====== 阅读摘录 ======

利用register_forward_hook()精确定位到模型某一层的输入和输出

在论文中偶然读到一些方法会用到模型中间的隐藏层作为分类器,与模型最后一层作为分类器的性能进行对比,故而思考如何能够简便快捷地实现将模型某一层的输出输出拉取出来的方法,发现有现成hook函数可以做到这一点。

hook

hook就是一个钩子,用来把网络中的某一层的输入输出或者其他信息钩出来,如果想知道网络中某一层的详细信息,不用在定义网络时单独写一个print,直接写一个hook函数即可。

register_forward_hook

源代码里说明,hook只能用在forward()函数运行之前,写在forward函数运行之后是没用的,意思是想要运行hook,先把hook的函数写好,然后再实例化网络

def register_forward_hook(self, hook):
        r'''Registers a forward hook on the module.
        The hook will be called every time after :func:`forward` has computed an output.
        It should have the following signature::
            hook(module, input, output) -> None or modified output
        The hook can modify the output. It can modify the input inplace but
        it will not have effect on forward since this is called after
        :func:`forward` is called.

        Returns:
            :class:`torch.utils.hooks.RemovableHandle`:
                a handle that can be used to remove the added hook by calling
                ``handle.remove()``
       '''
        handle = hooks.RemovableHandle(self._forward_hooks)
        self._forward_hooks[handle.id] = hook
        return handle

问题

模型中有时会出现多个Linear层,但net.children()提取出来的所有类型一致的模块其名称也一致,故根据当前Linear层的输入和输出维度进行判断,精确锁定到该层,其他模块也依然适用

代码部分

import torch
import torch.nn as nn
class TestForHook(nn.Module):
    def __init__(self):
        super().__init__()
        self.linear_1=nn.Linear(2,2)
        self.linear_2 = nn.Linear(in_features=2, out_features=1)
        self.add_module('linear1', self.linear_1)
        self.add_module('linear2', self.linear_2)
        self.relu = nn.ReLU()
        self.relu6 = nn.ReLU6()
        self.initialize()
    def forward(self,x):
        linear_1=self.linear_1(x)
        linear_2=self.linear_2(linear_1)
        relu=self.relu(linear_2)
        relu_6 = self.relu6(relu)

====== 所示信息 ======

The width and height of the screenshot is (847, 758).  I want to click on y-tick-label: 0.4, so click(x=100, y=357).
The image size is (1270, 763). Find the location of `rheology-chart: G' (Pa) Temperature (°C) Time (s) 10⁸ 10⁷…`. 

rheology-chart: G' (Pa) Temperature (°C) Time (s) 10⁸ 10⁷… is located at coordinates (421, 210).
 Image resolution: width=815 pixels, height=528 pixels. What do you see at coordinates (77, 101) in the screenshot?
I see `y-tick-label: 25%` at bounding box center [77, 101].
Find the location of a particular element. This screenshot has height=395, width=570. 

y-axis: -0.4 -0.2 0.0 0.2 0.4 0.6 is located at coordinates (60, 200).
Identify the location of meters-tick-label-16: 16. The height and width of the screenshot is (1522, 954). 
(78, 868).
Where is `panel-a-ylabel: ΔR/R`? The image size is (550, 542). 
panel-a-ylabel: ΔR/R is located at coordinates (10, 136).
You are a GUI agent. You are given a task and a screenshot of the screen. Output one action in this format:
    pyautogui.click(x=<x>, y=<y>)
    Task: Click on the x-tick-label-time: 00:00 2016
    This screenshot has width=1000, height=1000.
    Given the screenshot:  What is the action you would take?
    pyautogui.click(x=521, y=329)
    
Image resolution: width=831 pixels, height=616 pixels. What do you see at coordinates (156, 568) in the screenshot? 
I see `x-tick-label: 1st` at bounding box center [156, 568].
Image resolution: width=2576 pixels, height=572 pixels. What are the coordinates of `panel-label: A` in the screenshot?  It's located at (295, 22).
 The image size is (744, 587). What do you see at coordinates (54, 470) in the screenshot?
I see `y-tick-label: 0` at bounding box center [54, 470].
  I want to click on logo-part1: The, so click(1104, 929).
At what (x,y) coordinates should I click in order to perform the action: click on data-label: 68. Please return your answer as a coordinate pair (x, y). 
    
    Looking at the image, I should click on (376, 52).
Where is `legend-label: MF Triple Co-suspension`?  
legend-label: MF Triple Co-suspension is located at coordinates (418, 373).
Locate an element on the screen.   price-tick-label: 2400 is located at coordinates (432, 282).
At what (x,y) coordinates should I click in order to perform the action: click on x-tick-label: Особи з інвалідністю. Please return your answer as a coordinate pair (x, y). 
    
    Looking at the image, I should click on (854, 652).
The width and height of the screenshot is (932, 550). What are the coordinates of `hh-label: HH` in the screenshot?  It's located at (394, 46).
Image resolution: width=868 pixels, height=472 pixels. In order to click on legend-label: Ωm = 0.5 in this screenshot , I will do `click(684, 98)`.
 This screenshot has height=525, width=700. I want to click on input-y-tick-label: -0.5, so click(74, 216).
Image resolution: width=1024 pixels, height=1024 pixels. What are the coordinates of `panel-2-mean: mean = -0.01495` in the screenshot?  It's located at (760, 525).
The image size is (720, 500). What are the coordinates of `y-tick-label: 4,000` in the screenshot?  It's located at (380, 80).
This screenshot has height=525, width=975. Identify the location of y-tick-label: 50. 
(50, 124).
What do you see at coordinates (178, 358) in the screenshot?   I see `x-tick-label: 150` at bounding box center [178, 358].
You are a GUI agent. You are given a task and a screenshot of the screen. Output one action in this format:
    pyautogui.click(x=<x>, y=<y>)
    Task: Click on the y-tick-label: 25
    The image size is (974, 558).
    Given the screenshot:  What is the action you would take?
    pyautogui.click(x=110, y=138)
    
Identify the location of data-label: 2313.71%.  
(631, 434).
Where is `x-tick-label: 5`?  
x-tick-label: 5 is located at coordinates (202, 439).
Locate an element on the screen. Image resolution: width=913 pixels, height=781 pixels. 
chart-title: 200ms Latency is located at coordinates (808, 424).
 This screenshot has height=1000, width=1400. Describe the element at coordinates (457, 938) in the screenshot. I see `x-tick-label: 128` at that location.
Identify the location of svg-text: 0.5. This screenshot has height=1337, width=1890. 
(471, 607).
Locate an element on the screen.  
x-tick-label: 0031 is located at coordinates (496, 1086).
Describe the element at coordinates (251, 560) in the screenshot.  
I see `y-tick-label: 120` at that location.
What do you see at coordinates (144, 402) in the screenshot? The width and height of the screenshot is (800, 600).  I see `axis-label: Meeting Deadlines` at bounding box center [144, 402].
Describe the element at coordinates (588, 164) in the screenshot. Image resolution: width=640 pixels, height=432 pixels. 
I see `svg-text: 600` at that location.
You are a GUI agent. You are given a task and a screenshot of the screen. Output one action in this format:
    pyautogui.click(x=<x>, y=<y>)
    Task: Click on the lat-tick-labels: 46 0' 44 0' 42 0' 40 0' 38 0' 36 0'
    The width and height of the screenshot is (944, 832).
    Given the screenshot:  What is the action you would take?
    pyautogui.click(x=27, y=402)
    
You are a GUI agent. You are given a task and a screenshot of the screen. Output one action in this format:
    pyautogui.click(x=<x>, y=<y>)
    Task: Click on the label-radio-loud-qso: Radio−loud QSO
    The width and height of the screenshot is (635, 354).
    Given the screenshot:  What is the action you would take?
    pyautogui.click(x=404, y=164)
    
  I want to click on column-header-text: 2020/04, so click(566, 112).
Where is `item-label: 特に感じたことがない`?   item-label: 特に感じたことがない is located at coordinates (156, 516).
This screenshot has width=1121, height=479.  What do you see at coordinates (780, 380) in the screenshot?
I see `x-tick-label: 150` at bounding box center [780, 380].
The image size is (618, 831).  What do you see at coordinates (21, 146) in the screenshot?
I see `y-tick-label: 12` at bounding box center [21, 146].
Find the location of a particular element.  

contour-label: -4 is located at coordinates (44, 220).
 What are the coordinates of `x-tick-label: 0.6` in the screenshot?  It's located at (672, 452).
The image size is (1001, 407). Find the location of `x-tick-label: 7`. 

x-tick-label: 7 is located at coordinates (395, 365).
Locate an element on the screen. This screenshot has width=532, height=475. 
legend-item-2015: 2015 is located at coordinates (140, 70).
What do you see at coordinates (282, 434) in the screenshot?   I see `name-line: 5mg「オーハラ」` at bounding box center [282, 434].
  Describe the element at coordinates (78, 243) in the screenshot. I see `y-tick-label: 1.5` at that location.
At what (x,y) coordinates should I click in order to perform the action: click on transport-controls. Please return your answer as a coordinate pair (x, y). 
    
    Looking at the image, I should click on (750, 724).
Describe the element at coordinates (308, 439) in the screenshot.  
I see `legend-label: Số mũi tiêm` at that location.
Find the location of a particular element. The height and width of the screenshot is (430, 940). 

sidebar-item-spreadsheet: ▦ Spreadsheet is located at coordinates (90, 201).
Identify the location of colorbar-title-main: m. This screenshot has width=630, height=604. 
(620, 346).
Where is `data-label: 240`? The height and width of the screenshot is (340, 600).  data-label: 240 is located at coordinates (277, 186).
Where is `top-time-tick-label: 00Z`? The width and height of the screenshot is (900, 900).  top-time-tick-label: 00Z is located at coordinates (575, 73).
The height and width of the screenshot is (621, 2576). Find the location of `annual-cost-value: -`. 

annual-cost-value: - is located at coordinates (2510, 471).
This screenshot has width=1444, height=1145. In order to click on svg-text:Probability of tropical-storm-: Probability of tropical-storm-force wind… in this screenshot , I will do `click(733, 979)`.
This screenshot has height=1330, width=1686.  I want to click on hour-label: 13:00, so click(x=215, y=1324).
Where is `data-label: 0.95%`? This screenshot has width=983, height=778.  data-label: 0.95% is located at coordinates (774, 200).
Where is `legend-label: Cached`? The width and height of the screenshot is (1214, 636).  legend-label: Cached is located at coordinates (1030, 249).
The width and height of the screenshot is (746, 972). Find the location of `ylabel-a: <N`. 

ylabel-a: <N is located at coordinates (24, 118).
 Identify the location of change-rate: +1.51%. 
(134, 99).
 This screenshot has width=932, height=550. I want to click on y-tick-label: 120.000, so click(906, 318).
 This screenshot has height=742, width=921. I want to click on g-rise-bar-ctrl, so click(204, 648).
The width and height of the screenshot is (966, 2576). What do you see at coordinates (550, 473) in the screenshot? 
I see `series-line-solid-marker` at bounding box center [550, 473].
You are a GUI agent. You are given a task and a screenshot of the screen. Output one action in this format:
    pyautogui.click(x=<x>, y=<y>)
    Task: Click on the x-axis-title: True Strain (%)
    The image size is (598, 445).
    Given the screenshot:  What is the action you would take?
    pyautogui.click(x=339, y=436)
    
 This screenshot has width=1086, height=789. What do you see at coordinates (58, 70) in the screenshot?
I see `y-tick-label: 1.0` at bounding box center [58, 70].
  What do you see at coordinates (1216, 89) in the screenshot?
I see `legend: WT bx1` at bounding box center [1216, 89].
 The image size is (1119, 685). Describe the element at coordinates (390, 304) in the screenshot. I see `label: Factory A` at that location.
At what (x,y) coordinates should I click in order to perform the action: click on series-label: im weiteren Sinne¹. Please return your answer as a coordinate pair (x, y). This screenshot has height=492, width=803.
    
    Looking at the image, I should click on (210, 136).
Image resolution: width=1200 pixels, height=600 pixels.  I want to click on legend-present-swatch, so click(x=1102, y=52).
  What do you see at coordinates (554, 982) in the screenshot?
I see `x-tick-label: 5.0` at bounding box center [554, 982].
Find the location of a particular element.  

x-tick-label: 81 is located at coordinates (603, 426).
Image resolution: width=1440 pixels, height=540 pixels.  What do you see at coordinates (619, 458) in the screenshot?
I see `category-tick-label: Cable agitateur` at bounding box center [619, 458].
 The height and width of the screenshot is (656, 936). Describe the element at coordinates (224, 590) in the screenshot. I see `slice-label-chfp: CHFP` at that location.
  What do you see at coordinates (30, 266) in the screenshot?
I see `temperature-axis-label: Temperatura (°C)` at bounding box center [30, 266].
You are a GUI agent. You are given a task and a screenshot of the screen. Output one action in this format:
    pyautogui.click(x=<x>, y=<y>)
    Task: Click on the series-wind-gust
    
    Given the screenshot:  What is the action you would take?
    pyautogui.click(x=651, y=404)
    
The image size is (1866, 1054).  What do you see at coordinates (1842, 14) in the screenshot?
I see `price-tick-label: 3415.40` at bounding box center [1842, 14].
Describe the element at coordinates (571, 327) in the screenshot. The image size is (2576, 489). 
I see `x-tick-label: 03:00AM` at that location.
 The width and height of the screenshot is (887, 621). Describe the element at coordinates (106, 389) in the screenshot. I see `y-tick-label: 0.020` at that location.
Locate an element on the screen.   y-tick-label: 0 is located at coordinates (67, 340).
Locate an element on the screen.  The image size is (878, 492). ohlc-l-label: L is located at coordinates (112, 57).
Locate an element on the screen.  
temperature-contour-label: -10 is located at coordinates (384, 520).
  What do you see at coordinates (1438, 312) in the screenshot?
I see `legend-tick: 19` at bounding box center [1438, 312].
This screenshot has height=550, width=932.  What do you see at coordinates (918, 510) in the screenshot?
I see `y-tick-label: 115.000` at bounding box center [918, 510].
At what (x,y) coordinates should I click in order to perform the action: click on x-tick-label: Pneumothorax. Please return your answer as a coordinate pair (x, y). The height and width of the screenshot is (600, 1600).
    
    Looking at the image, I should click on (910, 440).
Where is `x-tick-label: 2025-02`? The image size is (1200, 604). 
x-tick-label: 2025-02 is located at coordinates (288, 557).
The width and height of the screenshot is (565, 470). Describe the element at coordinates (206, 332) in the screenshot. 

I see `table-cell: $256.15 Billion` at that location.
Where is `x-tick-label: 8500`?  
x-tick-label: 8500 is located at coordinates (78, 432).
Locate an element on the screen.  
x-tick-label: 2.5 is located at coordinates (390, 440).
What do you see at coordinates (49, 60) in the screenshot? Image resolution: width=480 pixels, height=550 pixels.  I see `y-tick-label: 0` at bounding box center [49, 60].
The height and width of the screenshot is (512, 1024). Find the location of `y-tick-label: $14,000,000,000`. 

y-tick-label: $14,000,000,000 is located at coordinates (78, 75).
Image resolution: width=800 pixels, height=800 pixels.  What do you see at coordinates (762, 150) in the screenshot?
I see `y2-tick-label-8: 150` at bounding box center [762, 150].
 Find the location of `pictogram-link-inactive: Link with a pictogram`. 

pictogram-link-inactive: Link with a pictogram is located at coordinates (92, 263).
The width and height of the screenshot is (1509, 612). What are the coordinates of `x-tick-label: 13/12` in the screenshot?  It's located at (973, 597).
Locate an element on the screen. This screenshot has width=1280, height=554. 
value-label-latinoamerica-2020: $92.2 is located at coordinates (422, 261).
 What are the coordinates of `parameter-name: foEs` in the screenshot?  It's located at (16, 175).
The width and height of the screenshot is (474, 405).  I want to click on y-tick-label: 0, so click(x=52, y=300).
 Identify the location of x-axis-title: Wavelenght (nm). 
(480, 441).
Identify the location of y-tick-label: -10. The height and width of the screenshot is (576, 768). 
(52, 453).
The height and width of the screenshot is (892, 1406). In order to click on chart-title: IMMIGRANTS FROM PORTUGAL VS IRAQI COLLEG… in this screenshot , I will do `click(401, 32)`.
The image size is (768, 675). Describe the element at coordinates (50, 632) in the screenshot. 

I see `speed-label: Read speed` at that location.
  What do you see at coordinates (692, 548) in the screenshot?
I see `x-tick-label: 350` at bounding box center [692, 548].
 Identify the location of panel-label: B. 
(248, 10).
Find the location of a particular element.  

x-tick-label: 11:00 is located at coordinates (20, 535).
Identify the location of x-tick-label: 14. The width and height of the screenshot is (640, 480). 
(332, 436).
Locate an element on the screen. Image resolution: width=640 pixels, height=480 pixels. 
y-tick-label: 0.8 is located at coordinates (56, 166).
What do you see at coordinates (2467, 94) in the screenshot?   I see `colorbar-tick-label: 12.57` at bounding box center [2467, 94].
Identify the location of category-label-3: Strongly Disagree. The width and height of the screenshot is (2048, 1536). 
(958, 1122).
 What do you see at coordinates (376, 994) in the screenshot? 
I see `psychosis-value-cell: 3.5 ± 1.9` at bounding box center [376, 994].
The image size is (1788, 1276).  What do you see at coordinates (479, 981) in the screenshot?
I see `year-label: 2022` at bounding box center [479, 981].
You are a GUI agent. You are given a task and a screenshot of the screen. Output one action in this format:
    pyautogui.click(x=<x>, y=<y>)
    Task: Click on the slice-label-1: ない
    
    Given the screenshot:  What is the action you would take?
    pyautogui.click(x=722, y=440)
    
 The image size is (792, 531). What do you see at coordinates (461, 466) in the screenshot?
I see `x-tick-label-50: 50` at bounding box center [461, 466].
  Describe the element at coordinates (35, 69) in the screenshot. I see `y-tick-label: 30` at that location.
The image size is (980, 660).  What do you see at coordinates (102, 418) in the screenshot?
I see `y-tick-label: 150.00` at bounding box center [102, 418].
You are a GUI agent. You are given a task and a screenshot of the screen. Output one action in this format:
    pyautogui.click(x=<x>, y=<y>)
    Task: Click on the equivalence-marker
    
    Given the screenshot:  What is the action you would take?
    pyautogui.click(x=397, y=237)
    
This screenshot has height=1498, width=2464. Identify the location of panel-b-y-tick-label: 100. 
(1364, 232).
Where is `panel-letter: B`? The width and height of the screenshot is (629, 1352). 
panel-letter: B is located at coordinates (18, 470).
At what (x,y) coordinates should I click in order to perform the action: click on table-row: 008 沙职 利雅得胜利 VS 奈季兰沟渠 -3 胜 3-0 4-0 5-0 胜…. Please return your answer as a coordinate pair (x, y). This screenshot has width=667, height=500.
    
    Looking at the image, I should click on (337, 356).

======

待答问题 >>
(a) 把讲 hook 的文章中从“self.linear_2 = nn.Linear(in_features=2, out_features=1)”到“linear_1=self.linear_1(x)”这一段重写一遍，其中的“linear_2”一律换成“linear_b”。
(b) 根据讲 hook 的文章回答：
(i) hook 函数的签名包含哪三个参数？
(ii) register_forward_hook 返回的句柄要调用什么才能移除所添加的钩子？
(iii) TestForHook 中 linear_2 层的 out_features 是多少？
(c) 从讲 hook 的文章停止的地方接着往下写。
这些条目在这里不起任何作用。

参考答案 >>
(a)
self.linear_b = nn.Linear(in_features=2, out_features=1)
        self.add_module('linear1', self.linear_1)
        self.add_module('linear2', self.linear_b)
        self.relu = nn.ReLU()
        self.relu6 = nn.ReLU6()
        self.initialize()
    def forward(self,x):
        linear_1=self.linear_1(x)

(b)
(i) module、input、output。
(ii) handle.remove()。
(iii) 1。

(c)
        layers_in=(x,linear_1,linear_2)
        layers_out=(linear_1,linear_2,relu)
        return relu_6,layers_in,layers_out
    def initialize(self):
        '''定义特殊的初始化,用于验证hook作用时是否获取了权重'''
        self.linear_1.weight=torch.nn.Parameter(torch.FloatTensor([[1,1],[1,1]]))
        self.linear_1.bias=torch.nn.Parameter(torch.FloatTensor([1,1]))
        self.linear_2.weight=torch.nn.Parameter(torch.FloatTensor([[1,1]]))
        self.linear_2.bias=torch.nn.Parameter(torch.FloatTensor([1]))
        return True
#定义hook函数用来决定勾出来的网络信息用来做什么
#定义用于获取网络各层输入输出的tensor容器
#定义nodule_name用于记录相应的module名字
module_name=[]
features_in_hook=[]
features_out_hook=[]
#hook函数需要3个参数,这三个参数是系统传给hook函数的,自己不能修改这三个参数
#hook函数负责将获取的输入输出添加到feature列表中 并提供相应的module名字
def hook(module,input,output):
    print("hooker working")
    module_name.append(module.__class__)
    features_in_hook.append(input)
    features_out_hook.append(output)
    return None
#对需要的层register hook
#register hook必须在forward()函数被执行之前,也就是实例化网络之前,下面的代码对网络除了ReLU以外的层都register了
#也可以选定其中的某些层进行register
net=TestForHook()
net_children=net.children()
#不同Linear层的参数in_features和out_features通常不同,可以用这些信息来判断
for child in net_children:
    if isinstance(child, nn.Linear) and child.in_features == 2 and child.out_features == 2:
    # if isinstance(child, nn.Linear):
        child.register_forward_hook(hook=hook)
#测试forward()提供的输入输出特征
x = torch.FloatTensor([[0.1, 0.1], [0.1, 0.1]])
out, features_in_forward, features_out_forward = net(x)
# print("*"*5+"forward return features"+"*"*5)
# print(features_in_forward)
# print(features_out_forward)
# print("*"*5+"forward return features"+"*"*5)
#hook通过list结构进行记录,所以可以直接print
print("*"*5+"hook record features"+"*"*5)
print(features_in_hook)
print(features_out_hook)
print(module_name)
print("*"*5+"hook record features"+"*"*5)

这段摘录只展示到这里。